NEW YORK and BASEL, Switzerland, Nov. 18, 2019 (GLOBE NEWSWIRE) — Axovant Gene Therapies Ltd. (NASDAQ: AXGT), a clinical-stage company developing innovative gene therapies, today announced that the U.S. Food and Drug Administration (FDA) has granted orphan drug designation for the Company’s investigational gene therapy, AXO-AAV-GM1, for the treatment of GM1 gangliosidosis. GM1 gangliosidosis is a progressive and fatal pediatric lysosomal storage disorder caused by mutations in the GLB1 gene leading to impaired production of the beta-galactosidase enzyme. The Company is planning to complete enrollment of patients in Part A of the AXO-AAV-GM1 registrational program evaluating safety and efficacy and expects to announce 6-month data from Part A in mid-2020.

“We are pleased to receive orphan drug designation for our GM1 gangliosidosis program as we advance the development of this potentially transformative, one-time gene therapy,” said Dr. Gavin Corcoran, chief R&D officer at Axovant. “There are currently no FDA approved therapies for patients with GM1 gangliosidosis, and the orphan drug designation underscores the significant unmet medical need. We look forward to increased interaction with the FDA to facilitate the development of AXO-AAV-GM1 and address this unmet need.”

FDA orphan drug designation is granted to investigational therapies which are intended for the safe and effective treatment, diagnosis or prevention of rare diseases or conditions that affect fewer than 200,000 people in the United States. Orphan drug designation provides several benefits to drug developers, which in addition to others, include increased FDA interaction, eligibility for 7-year market exclusivity, potential for tax credits towards the cost of clinical trials, and prescription drug user fee waivers at the time of filing a biologics license application (BLA). For more information about orphan drug designation, please visit the FDA website at www.fda.gov.

About AXO-AAV-GM1

AXO-AAV-GM1 is an investigational gene therapy that delivers a functional copy of the GLB1 gene via an adeno-associated viral (AAV) vector, with the goal of restoring β-galactosidase enzyme activity for the treatment of GM1 gangliosidosis. The gene therapy is delivered intravenously, which has the potential to broadly transduce the central nervous system and treat peripheral manifestations of the disease as well. Preclinical studies in murine and a naturally-occurring feline model of GM1 gangliosidosis have supported AXO-AAV-GM1’s ability to improve β-galactosidase enzyme activity, reduce GM1 ganglioside accumulation, improve neuromuscular function, and extend survival.

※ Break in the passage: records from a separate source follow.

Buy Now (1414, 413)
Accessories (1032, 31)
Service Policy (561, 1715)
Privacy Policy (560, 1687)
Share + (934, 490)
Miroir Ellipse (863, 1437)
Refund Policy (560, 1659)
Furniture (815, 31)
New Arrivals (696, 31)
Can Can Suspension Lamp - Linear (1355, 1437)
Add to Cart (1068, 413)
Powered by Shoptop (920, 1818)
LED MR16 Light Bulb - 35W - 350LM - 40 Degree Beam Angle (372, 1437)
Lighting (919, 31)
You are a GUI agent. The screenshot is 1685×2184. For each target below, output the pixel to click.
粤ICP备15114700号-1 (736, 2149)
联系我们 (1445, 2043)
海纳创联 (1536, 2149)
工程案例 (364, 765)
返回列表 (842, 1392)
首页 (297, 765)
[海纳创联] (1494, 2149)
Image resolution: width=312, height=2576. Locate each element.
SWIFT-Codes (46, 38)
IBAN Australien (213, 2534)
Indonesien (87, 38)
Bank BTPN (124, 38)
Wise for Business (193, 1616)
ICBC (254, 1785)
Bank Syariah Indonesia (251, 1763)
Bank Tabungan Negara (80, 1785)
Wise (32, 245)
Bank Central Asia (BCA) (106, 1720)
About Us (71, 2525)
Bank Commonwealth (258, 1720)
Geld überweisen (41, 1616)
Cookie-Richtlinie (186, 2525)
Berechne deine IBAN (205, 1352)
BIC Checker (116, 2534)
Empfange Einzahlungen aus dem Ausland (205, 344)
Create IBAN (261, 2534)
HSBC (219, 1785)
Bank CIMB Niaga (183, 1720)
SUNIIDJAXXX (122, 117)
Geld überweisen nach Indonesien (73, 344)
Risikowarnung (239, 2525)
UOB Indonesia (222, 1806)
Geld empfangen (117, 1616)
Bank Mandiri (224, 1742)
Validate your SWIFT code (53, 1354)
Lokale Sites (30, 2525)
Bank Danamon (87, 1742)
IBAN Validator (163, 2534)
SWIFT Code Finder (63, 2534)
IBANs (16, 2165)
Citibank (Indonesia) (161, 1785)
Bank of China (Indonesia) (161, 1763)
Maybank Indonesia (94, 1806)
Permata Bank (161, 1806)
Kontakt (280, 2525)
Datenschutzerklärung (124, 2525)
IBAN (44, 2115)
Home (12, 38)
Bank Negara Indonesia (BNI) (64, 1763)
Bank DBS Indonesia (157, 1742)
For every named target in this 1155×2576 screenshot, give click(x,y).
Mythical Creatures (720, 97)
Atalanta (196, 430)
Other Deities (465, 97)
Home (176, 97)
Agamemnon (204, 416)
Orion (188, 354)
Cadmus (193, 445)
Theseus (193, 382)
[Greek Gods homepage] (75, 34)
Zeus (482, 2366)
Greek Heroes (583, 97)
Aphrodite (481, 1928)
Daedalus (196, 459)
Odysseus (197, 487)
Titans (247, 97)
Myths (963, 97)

About Axovant Gene Therapies

Axovant Gene Therapies, part of the Roivant family of companies, is a clinical-stage gene therapy company focused on developing a pipeline of innovative product candidates for debilitating neurodegenerative diseases. Our current pipeline of gene therapy candidates targets GM1 gangliosidosis, GM2 gangliosidosis (including Tay-Sachs disease and Sandhoff disease), and Parkinson’s disease. Axovant is focused on accelerating product candidates into and through clinical trials with a team of experts in gene therapy development and through external partnerships with leading gene therapy organizations. For more information, visit www.axovant.com.

In 2018, Axovant licensed exclusive worldwide rights from the University of Massachusetts Medical School for the development and commercialization of gene therapy programs for GM1 gangliosidosis and GM2 gangliosidosis, including Tay-Sachs and Sandhoff diseases.

About Roivant

Roivant aims to improve health by rapidly delivering innovative medicines and technologies to patients. Roivant does this by building Vants – nimble, entrepreneurial biotech and healthcare companies with a unique approach to sourcing talent, aligning incentives, and deploying technology to drive greater efficiency in R&D and commercialization. Roivant today is comprised of a central technology-enabled platform and 20 Vants with over 45 investigational medicines in clinical and preclinical development and multiple healthcare technologies. For more information, please visit www.roivant.com.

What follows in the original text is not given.